(Records from a data source)
↓↓↓
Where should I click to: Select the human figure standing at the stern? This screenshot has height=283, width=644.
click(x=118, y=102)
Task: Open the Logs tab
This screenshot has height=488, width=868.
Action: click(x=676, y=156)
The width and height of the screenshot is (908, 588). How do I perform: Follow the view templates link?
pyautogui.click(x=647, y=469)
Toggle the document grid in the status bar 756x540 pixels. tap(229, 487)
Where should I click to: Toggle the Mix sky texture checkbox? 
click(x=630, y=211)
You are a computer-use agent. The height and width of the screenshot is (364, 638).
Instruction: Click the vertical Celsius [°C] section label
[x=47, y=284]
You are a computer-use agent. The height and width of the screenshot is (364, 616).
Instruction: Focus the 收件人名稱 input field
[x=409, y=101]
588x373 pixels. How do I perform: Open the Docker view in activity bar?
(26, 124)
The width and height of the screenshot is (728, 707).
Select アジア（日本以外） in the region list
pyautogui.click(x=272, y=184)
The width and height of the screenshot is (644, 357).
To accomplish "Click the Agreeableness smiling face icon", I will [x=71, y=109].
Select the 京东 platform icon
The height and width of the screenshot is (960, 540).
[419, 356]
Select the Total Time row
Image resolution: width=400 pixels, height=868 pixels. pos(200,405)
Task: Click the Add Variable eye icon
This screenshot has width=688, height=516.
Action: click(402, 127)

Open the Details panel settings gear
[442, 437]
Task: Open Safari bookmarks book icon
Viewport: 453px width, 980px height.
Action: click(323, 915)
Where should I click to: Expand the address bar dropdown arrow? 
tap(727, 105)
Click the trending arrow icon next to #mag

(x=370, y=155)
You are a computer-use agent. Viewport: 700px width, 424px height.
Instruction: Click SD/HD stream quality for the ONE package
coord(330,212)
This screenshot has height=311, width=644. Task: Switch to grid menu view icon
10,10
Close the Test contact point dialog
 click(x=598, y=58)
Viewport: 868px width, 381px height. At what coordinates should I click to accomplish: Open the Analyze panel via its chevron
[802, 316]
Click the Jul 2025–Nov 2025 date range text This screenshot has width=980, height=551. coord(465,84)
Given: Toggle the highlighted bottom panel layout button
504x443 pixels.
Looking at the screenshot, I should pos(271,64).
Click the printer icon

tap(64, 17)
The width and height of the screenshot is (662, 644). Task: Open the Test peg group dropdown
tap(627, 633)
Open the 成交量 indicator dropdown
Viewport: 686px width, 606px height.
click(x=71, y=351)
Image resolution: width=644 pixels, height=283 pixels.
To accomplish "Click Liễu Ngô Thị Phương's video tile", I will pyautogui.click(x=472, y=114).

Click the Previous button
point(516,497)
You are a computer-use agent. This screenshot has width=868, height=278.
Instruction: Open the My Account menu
↑↑↑
▸ Problem details: Search the entries for the word "computer" and report how many lines contain it, as a bare number.

▸ Response box: 4